Und der Rennradmeister des Jahres 2008 der Klasse D heißt: Michael O. B. Krähe. Ist doch eigentlich nicht mehr als eine Randnotiz im Lokalsportteil einer sehr lokalen Zeitung. Kein Übertragungswagen der großen TV-Stationen weit und breit. Keine bunten Mikrofone zu sehen. Und die ewig gleichen Werbetafeln fehlen auch. Normalerweise.

Doch an dieser Geschichte ist mehr dran als ein Zehnzeiler einer schmalen Spalte in der Gazette. Radfahren konnte der kleine Michael schon immer. Auch wenn es nur die achthundert Meter bis zur Schule waren. Mehr wollte er insgeheim auch nicht. So sportlich war er nicht, wollte er auch nicht sein. Als er später beruflich, Schule und Ausbildung hatte er mit mehr Ehrgeiz hinter sich gebracht, nach Japan ging, begann ein ganz neues Kapitel in seinem Leben. Die Arbeitswelt – und nicht nur die – ist hier eine andere. Hier und Her gerissen zwischen Extremanforderungen und Langeweile (überspitzt dargestellt) suchte er eine Herausforderung, um sich seiner Mitte klar werden zu können.
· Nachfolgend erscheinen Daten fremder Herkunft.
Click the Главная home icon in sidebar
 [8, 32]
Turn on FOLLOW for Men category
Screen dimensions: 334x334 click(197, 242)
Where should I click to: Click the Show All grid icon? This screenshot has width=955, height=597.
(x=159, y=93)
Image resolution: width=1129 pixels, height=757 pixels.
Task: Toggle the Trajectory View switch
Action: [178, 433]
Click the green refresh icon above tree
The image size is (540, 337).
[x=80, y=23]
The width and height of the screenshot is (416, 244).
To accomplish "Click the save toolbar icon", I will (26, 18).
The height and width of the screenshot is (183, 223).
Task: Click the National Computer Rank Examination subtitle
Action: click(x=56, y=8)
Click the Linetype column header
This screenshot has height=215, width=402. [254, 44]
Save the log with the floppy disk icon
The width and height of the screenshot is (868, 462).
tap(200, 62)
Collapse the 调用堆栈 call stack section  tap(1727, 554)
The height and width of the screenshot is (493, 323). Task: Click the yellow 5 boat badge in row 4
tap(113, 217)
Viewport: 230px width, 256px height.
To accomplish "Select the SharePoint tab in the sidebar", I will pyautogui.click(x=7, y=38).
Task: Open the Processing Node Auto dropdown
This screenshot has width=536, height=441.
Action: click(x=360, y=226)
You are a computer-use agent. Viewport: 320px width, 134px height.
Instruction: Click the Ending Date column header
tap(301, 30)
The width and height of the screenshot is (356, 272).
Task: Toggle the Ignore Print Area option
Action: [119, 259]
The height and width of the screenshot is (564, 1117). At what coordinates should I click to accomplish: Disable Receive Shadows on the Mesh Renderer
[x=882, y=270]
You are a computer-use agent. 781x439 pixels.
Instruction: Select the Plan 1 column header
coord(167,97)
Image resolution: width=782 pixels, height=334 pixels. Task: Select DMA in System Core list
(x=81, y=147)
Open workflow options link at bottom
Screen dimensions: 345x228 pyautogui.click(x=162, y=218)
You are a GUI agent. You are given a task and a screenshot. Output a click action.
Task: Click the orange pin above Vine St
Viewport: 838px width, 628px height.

Und so schwang er sich auf ein Rad. Allein das zu besorgen, ist schon ein Abenteuer.

Und so radelt er in den Bergen von Tokio bergauf, bergab. Bis ihn der Ehrgeiz packt und er meint, dass Radrennen genau das sind, was er sucht. Das Einstufungssystem in Japan ist gewöhnungsbedürftig. Man beginnt in Klasse X. Eradelt man sich einen der ersten sechs Plätze, steigt man auf. Doch Obacht: Ist man zu gut, steigt man zu schnell auf, und die Luft wird bekanntlich an der Spitze immer dünner. Er bemerkt, dass die Klasse D genau seinem Niveau entspricht. Klasse C? Dafür sind Körper und Einstellung nicht gemacht. Und so kommt es wie es kommen muss. Michael O. B. Krähe wird 2008 japanischer Meister im Radrennsport. In seiner niederrheinischen Heimat bekommt das natürlich kaum einer mit. Auch in Japan ist das nicht unbedingt die Radsportsensationsmeldung, die tagelang die Schlagzeilen beherrscht. Aber es ist eine der Geschichten, die Geschichte schreiben, wenn sie denn niedergeschrieben werden. Und das hat der japanische Radmeister der Klasse D des Jahres 2008 nun gemacht. Mit der gleichen Leidenschaft, die er dem Radsportabenteuer im Land der aufgehenden Sonne entgegenbrachte, schreibt er nicht nur seine Geschichte auf. Es sind vor allem die unumstrittenen kulturellen Unterschiede, die dieses Buch so lesenswert machen. Rituale und Riten, undurchschaubare Regeln und Rivalitäten lassen den Leser ein Land entdecken, das immer noch voller Rätsel steckt.